Bernhard Ludwig Suphan (18 January 1845, in Nordhausen - 9 February 1911, in Weimar) was a German philologist, known for his historical-critical edition of the complete works of Johann Gottfried Herder (33 volumes).

He studied classical and German philology at the universities of Halle and Berlin, and from 1868 worked as a gymnasium teacher in Berlin. In 1887 he was appointed director of the Goethe Archives in Weimar (from 1889 onward, known as the Goethe-Schiller Archives).

== Selected works ==
- Herders sämmtliche Werke, (33 volumes, 1877–1913; with Otto Hoffmann, Reinhold Steig and others) - Herder's collected works.
- Friedrichs des Grossen Schrift über die Deutsche Litterature, (1888) - Frederick the Great's writings on German literature.

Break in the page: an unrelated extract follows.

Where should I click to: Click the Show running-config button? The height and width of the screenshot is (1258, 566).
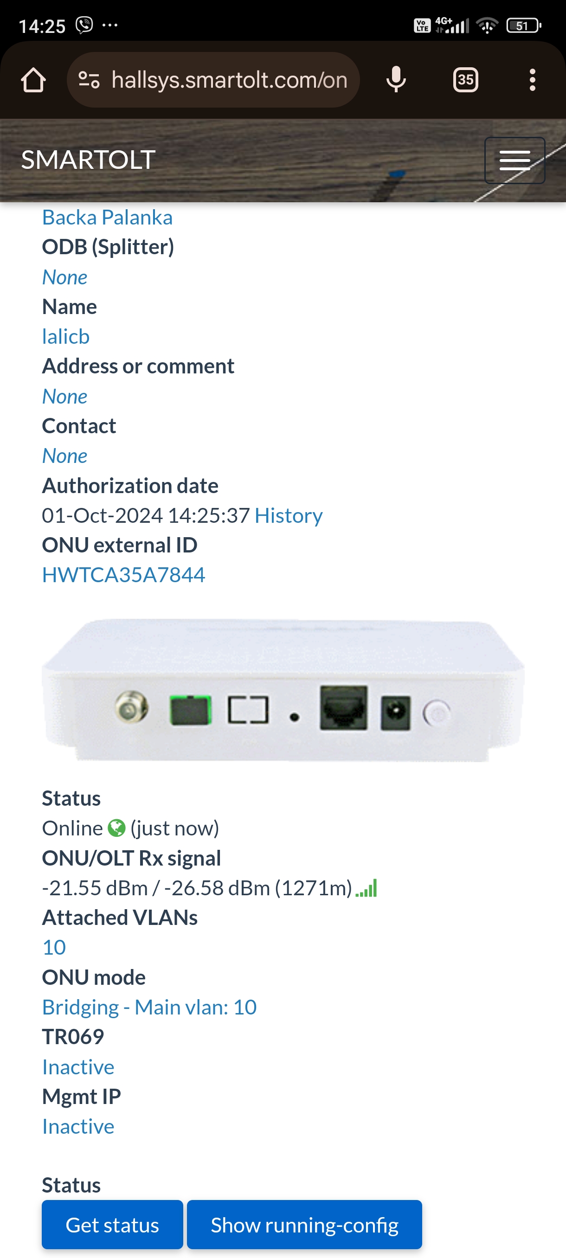point(304,1224)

- Friedrich Rückert; Vortrag gehalten in Weimar am 16.Mai 1888, (1888) - On Friedrich Rückert; a lecture held in Weimar on 16 May 1888.
- Xenien 1796. Nach den Handschriften des Goethe- und Schiller- Archivs, (with Erich Schmidt, 1893) - Xenien 1796: according to manuscripts of the Goethe-Schiller archives.
- Fritz Reuter und Klaus Groth im Goethe- und Schiller-Archiv, (1906) - On Fritz Reuter and Klaus Groth in the Goethe-Schiller archives.